InsideOutSanta today at 6:40 AM

There's a lot of criticism of Mistral being unable to compete with large model, and that's fair. But I think it dismisses what Mistral is actually doing, which is making specific capabilities available at high quality in tiny models.

I do a lot of OCR, file analysis, stuff like that. I use Mistral for that. I put 100$ into my account, and it just runs for a year without any worries about the amount of requests I make, because the cost is minuscule. That's valuable, even if it doesn't compete with Opus 4.8.

boulos yesterday at 11:24 PM

This is nice work, but I found the bug finding example to be weird:

> One such bug was in the sign function for zigzag decoding of the datrs/varinteger library. On input Std.U64.MAX, the expression (value + 1) overflowed, causing crashes in debug mode and silent corruption in release mode—an edge case that testing and fuzzing would typically miss.

In what way would this boundary condition case be considered something that "testing [...] would typically miss"? It's certainly something that bad tests would miss or not think about, but I find that (a) careful people and (b) ML coding systems are actually really good at "oh, I should test the extreme values". Especially for things that parse user input.

I'm curious if they found other bugs that were more interesting, but found them too hard to explain quickly.

andai today at 1:30 AM

Halfway thru the article it shows a comparison with several frontier-ish LLMs. But they're all from half a year ago. "Our new model is better than all these Chinese models from 3 generations ago" is pretty funny to me.

Groxx today at 1:18 AM

>One such bug was in the sign function for zigzag decoding of the datrs/varinteger library. On input Std.U64.MAX, the expression (value + 1) overflowed, causing crashes in debug mode and silent corruption in release mode—an edge case that testing and fuzzing would typically miss.

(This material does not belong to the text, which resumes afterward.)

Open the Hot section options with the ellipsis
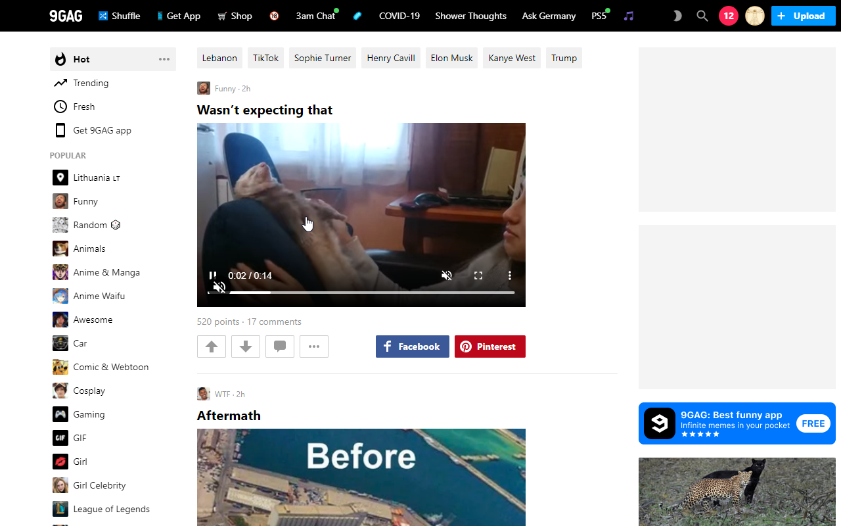Viewport: 841px width, 526px height. click(164, 59)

that library is: https://github.com/datrs/varinteger

it seems probably correct, as there's an identical issue filed on that repo a week before this was published: https://github.com/datrs/varinteger/issues/8 (is this a leanstral employee? they have almost no info and only very sparse activity. or did leanstral perhaps just pick up this issue?)

it's a tiny, surprisingly-poorly tested, long-untouched (8y) library: https://github.com/datrs/varinteger/blob/master/tests/test.r... that has about 1k downloads per day: https://crates.io/crates/varinteger [1] which seems rather low.

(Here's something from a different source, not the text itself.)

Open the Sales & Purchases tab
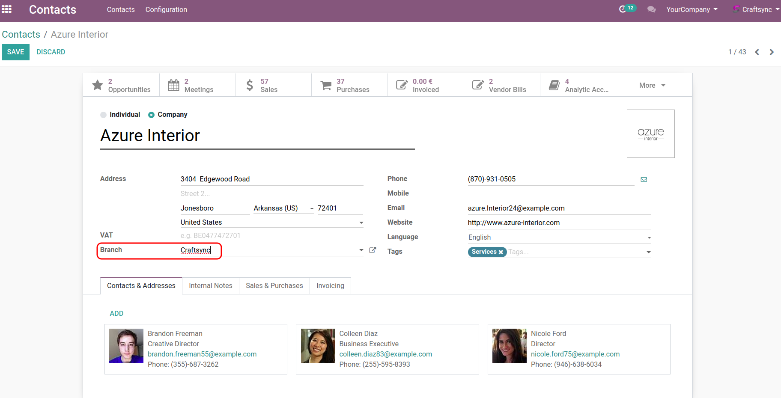This screenshot has width=781, height=398. [x=274, y=285]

I don't think I'd consider that such a smashing success that it's worth bringing up as the sole example tbh. though automated detection is certainly useful. or is this a noteworthy accomplishment for this sub-field? I haven't played with proof-writing LLMs, but given the paucity of training data I wouldn't be surprised if they're a bit rough compared to general coding.

1: https://crates.io/crates/varinteger lists it as https://github.com/mafintosh/varinteger-rs which redirects to https://github.com/datrs/varinteger , so despite looking different at a glance it does appear to be the same library

raphinou today at 6:09 AM

Can this be useful for someone with no prior knowledge of lean? I'd like to verify a software I'm working on, but I have no experience in formal verification. Can I get useful result with the spec, the code and some (limited) learning time on my side?

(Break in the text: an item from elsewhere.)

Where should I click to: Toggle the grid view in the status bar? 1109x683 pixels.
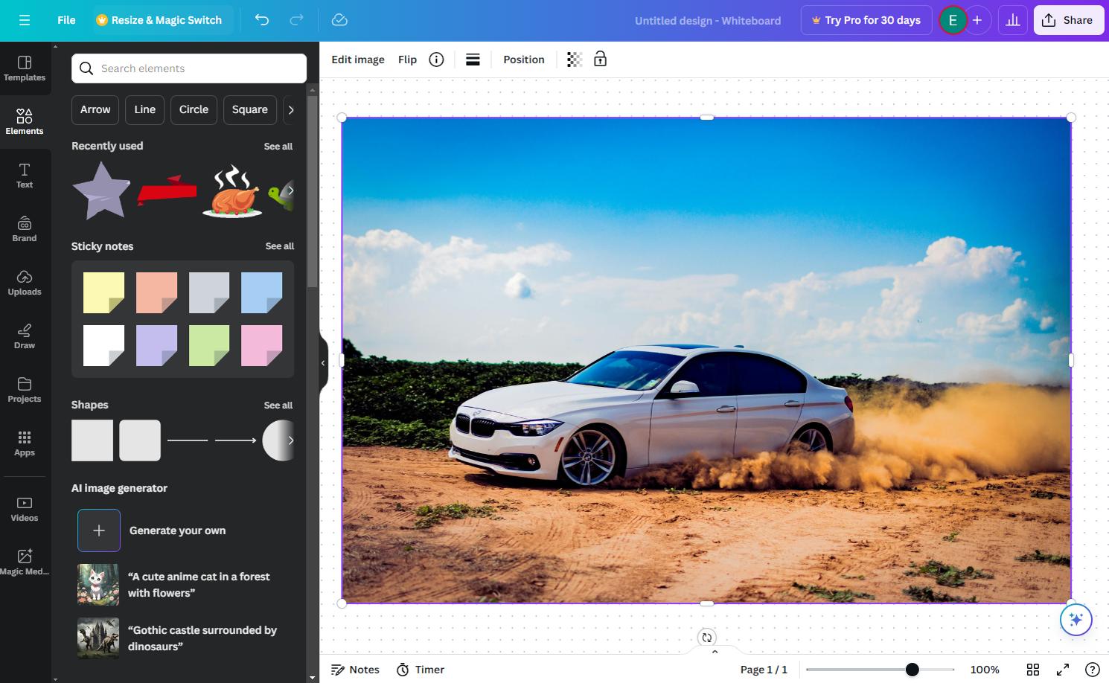[x=1032, y=669]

RossBencina today at 1:39 AM

Curious that they are pitching Lean 4 for formal verification. I thought that this was more the domain of Isabelle/HOL and TLA+. At least I would have expected a model trained at using all three. Maybe also Isabell/Isar, which seems preferable for forward derivations in linear algebra. Could anyone shed some light on this?

andai today at 1:22 AM

Discussed the other day:

https://news.ycombinator.com/item?id=48738938

easygenes today at 7:01 AM

Was fun to see their developers make nods to Le Chaton Fat in the announcements for this on Twitter.

I suspect a true "big new general-purpose" model is around the corner from them, whether or not they were in on Le Chaton Fat for real. They've mentioned it after the media circus. Hopefully more creatively named than just "Large 4".

satvikpendem yesterday at 11:34 PM

I also submitted the HuggingFace link itself here: https://news.ycombinator.com/item?id=48779902

henryrobbins00 today at 12:38 AM

Try out Leanstral 1.5 on the latest version of OpenATP! OpenATP is an open-source Python package and CLI for agentic automated theorem provers. It natively supports running provers locally in Docker or remotely in Modal sandboxes.

GitHub: https://github.com/henryrobbins/open-atp

Docs: https://open-atp.henryrobbins.com

strongly-typed today at 1:01 AM

Lean is such a wonderful language. So hyped by these releases.

nullc yesterday at 11:44 PM

It would be nice if special purpose models provided a some diverse examples of exactly the input required to get its expected performance on a mix of problem types. Maybe also a document intended for LLMs to read that advises on prompt construction.

I've found that you can get wildly different quality results from these sorts of models due to seemingly insignificant differences in prompt construction. It would be much easier to guess at what it wants if I could just see some RL transcripts -- and so the model author is in a much better position to provide initial advice.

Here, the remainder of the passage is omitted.